Both John Hutchinson last year and Ted Belytschko the year before emphasized the importance of cultivation of young people for the vitality of the field. Observing young people I've known thrive in their endeavors, and thereby become not-so-young leaders in the field, is always satisfying, and I certainly agree with the viewpoint. There are other aspects of our field on which I've formed views over the years -- the role of the archival literature, for example -- but I don't wish to overstay my welcome at the podium. Therefore, I'll conclude with a couple of acknowledgments.

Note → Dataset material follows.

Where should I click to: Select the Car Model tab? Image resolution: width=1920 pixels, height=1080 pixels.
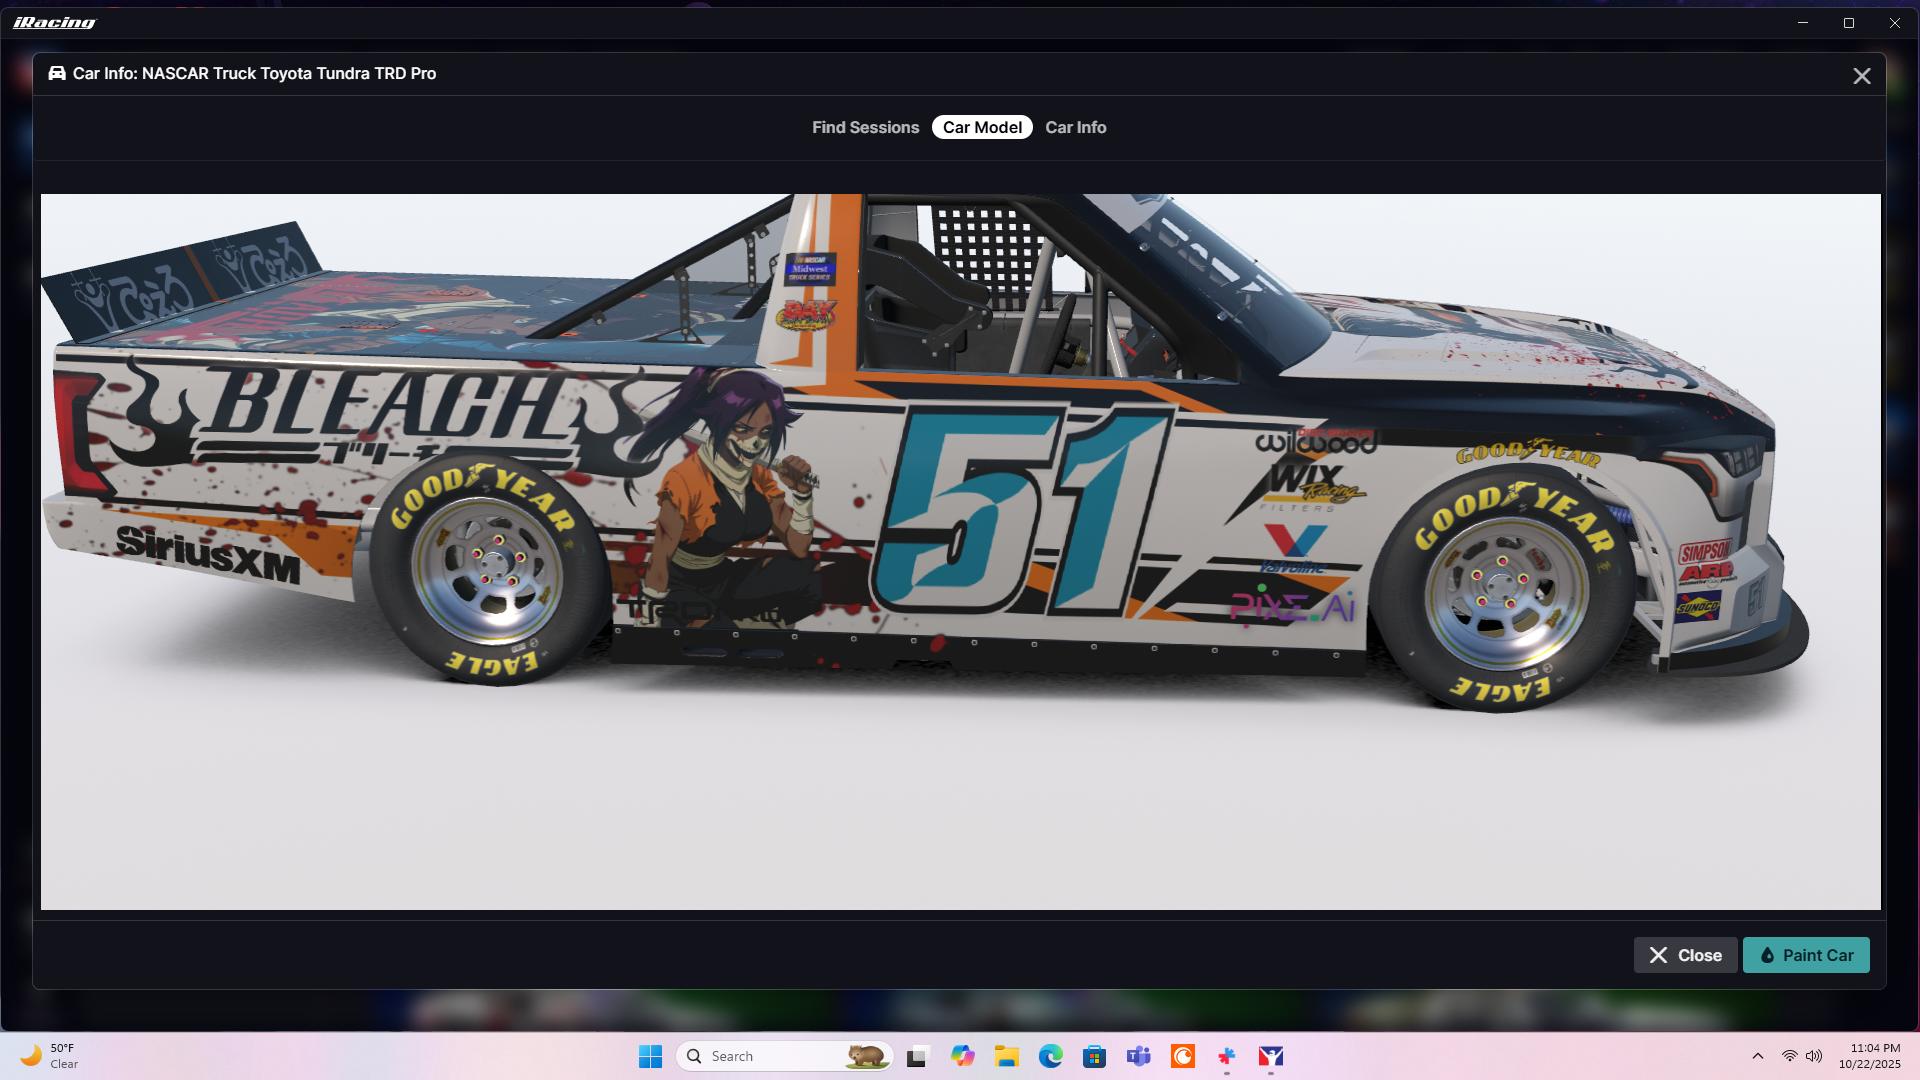pos(982,127)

A professional career is rarely a solitary endeavor, and that is surely so in my case. There are many people who have earned a portion of the recognition handed to me tonight. Most important among them are the members of my family who have given a deeper purpose to it all. In her own way, my wife Colleen has been a contributor to the field of mechanics since our days in Evanston; in addition, her character and good sense have often offset my own shortcomings.

I feel very fortunate to have been a member of this mechanics community over the years. The largely open, constructive and scholarly character of the community has been a sustaining strength, even though its cast of characters changes continuously. It's been my great privilege to have worked closely with many superb colleagues and students at Brown University for many years. When all is said and done, the real satisfaction of standing here tonight has been in the journey itself.

It's a great honor to be included in this ongoing tribute to Stephen Timoshenko. I'm very grateful to the Applied Mechanics Division executive committee and to all who have contributed anonymously to bringing this about. Clearly, these are all honorable people, in spite of the fact that they've exaggerated the truth so as to make this seem plausible.

In a recent PBS broadcast on Winston Churchill, it was reported that, when he set out to prepare his six-volume history of the second world war, he said, "History will be kind to me, for I shall write it." I am very grateful to have had the opportunity to write a bit of my own history here this evening. Thank you all for coming.